--- PROBLEM ---
Below are some entries. Work out how many of their lines hold the word "agent", and write that number alone.

--- Saved entries ---
---*---
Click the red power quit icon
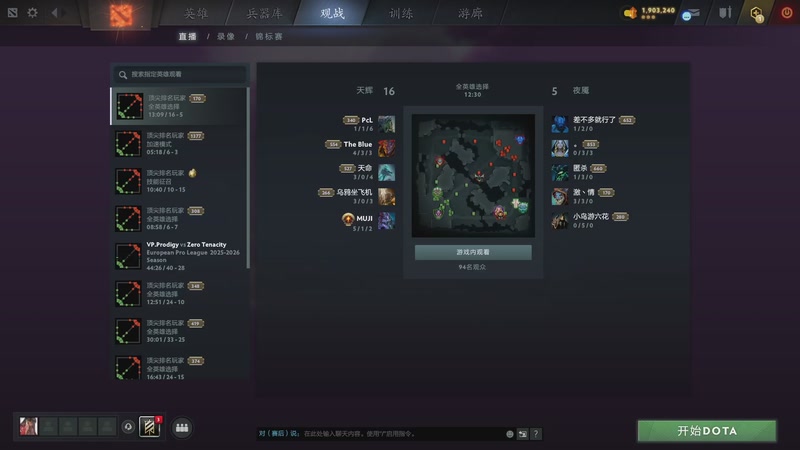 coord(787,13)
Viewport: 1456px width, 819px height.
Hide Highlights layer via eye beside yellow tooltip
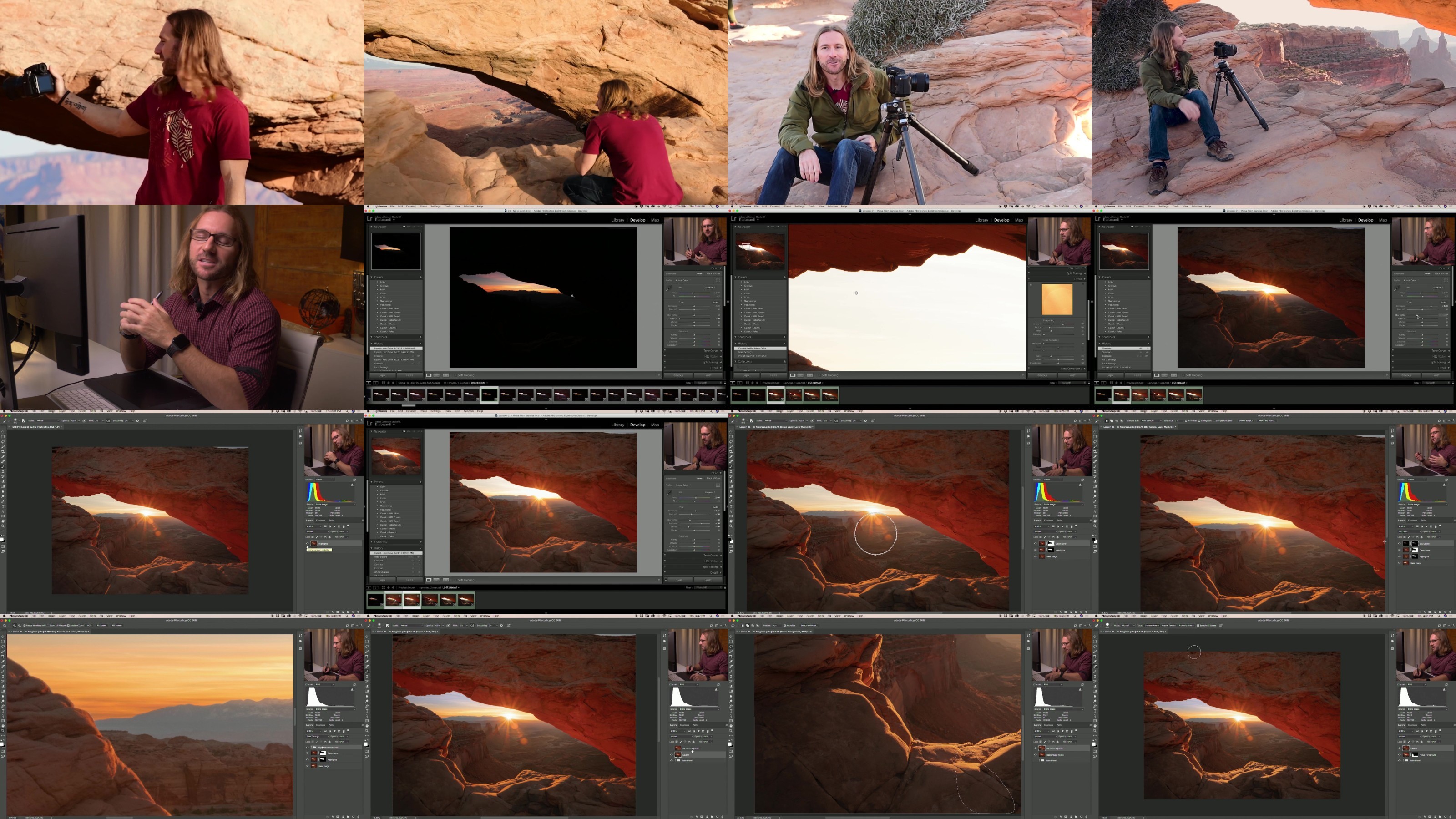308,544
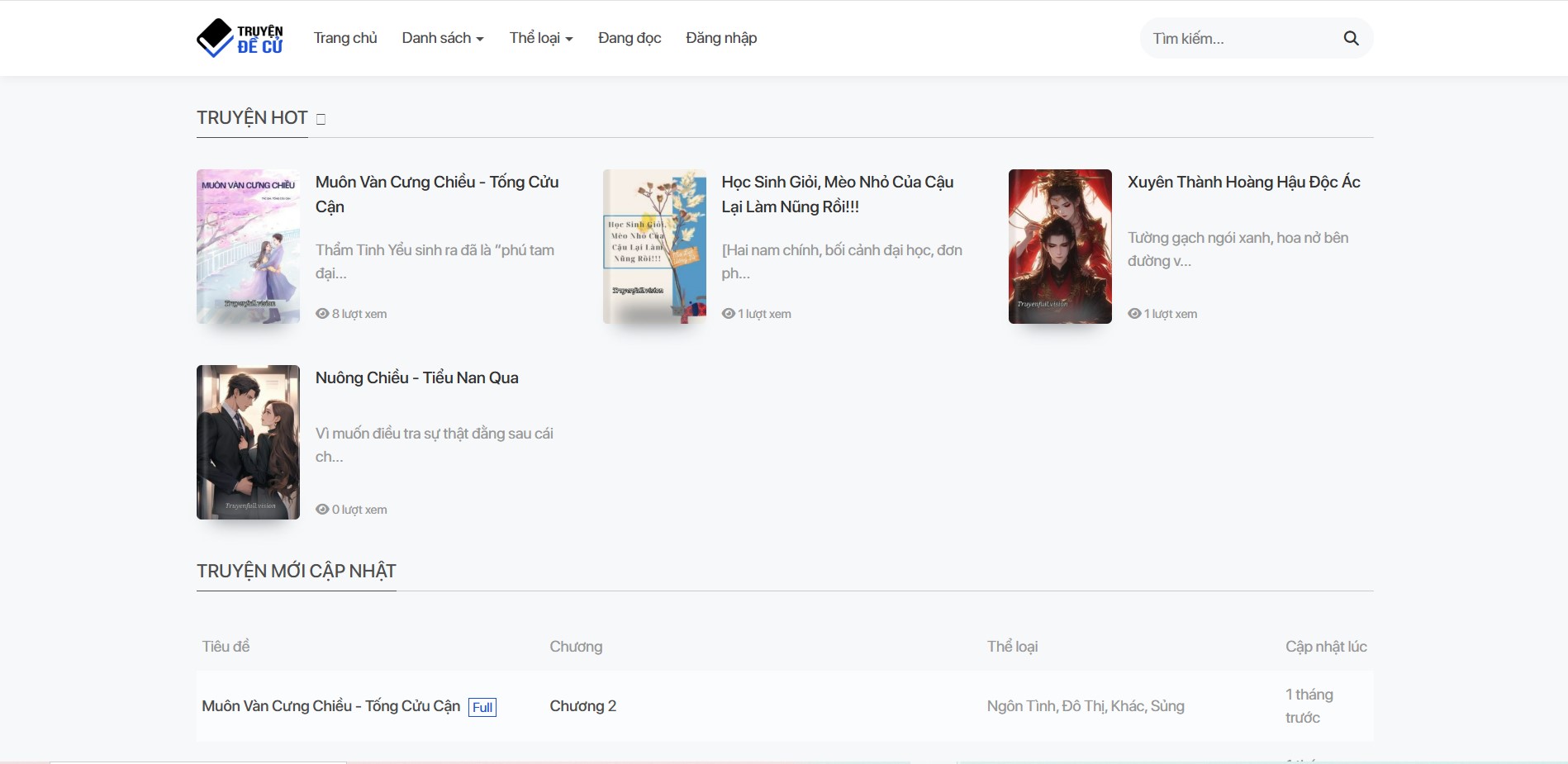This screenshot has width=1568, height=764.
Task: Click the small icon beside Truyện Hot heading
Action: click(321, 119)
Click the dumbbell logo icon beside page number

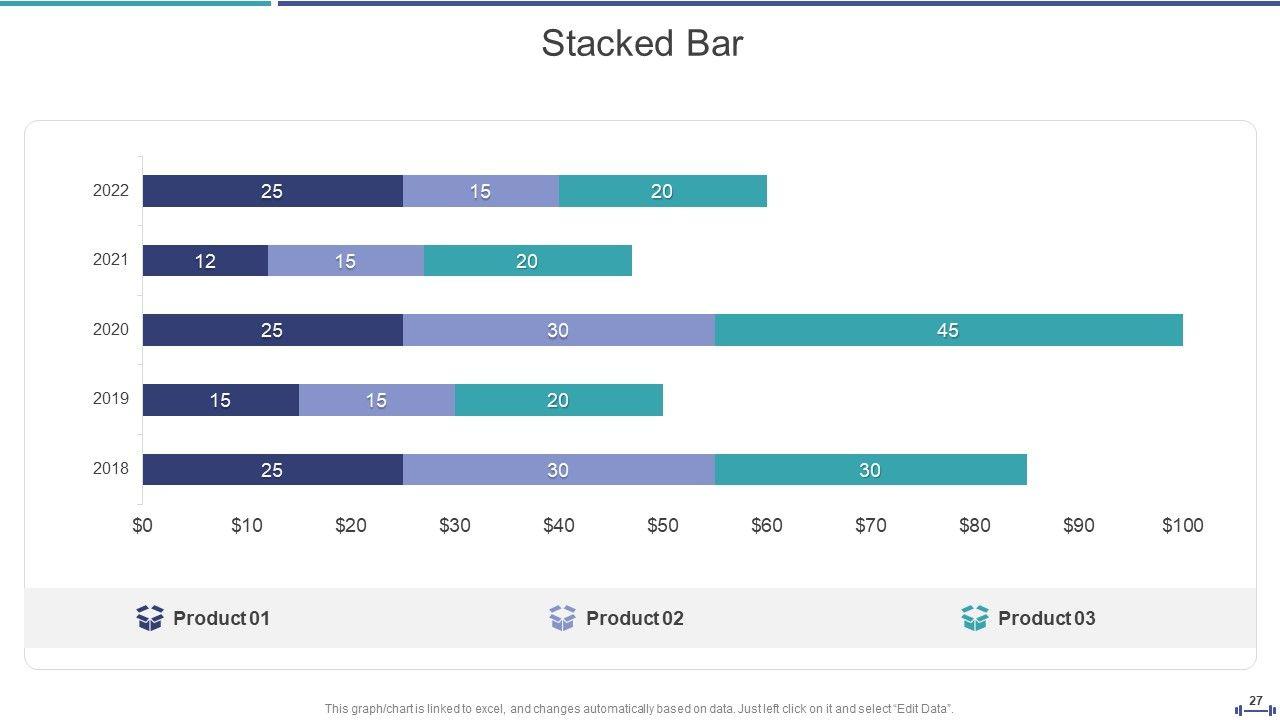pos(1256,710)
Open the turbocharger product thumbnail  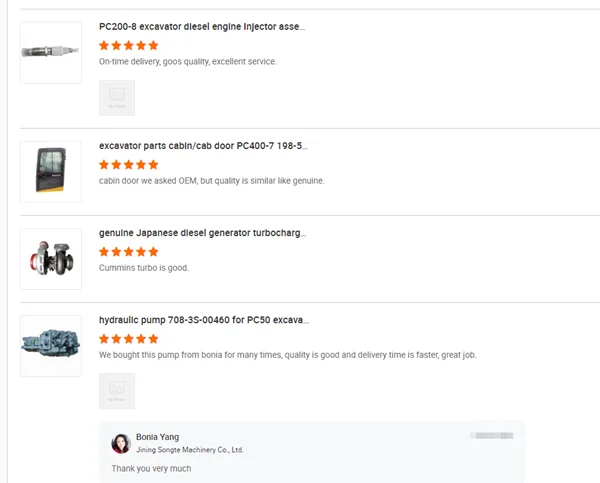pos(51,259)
---*---
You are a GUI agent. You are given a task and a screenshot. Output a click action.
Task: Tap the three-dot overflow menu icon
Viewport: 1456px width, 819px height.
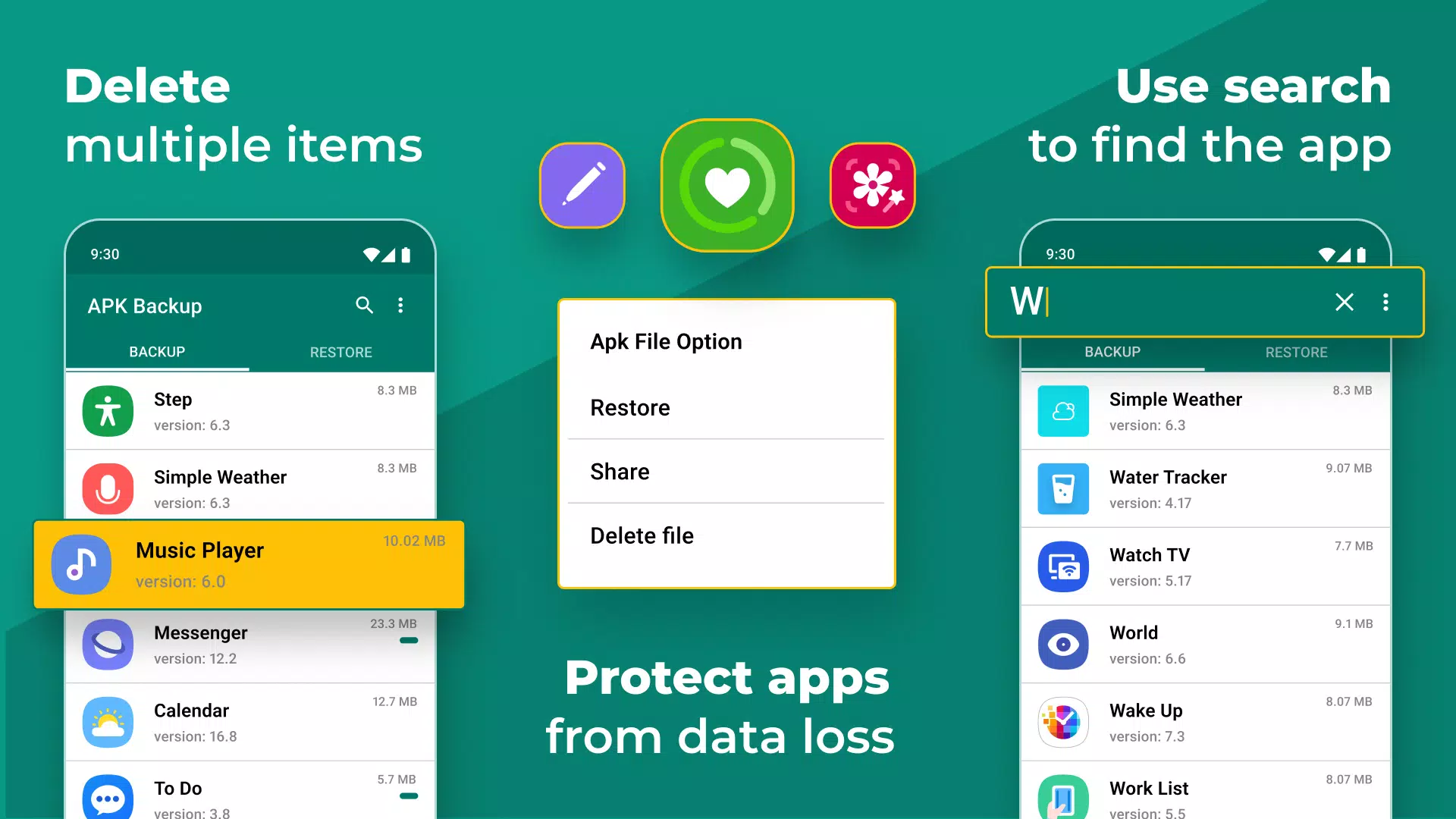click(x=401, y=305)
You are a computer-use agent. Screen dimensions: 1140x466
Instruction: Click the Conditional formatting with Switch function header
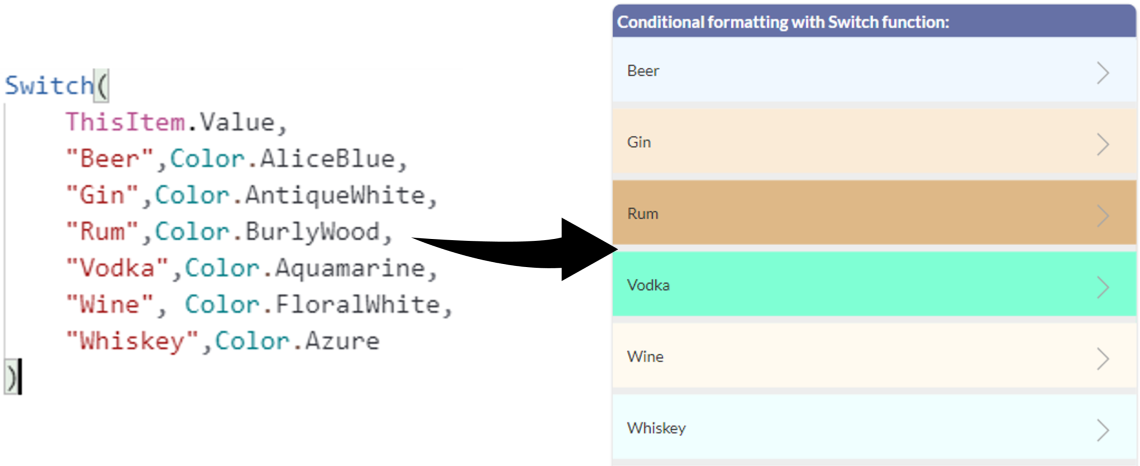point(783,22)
---*---
--- TASK ANSWER ---
2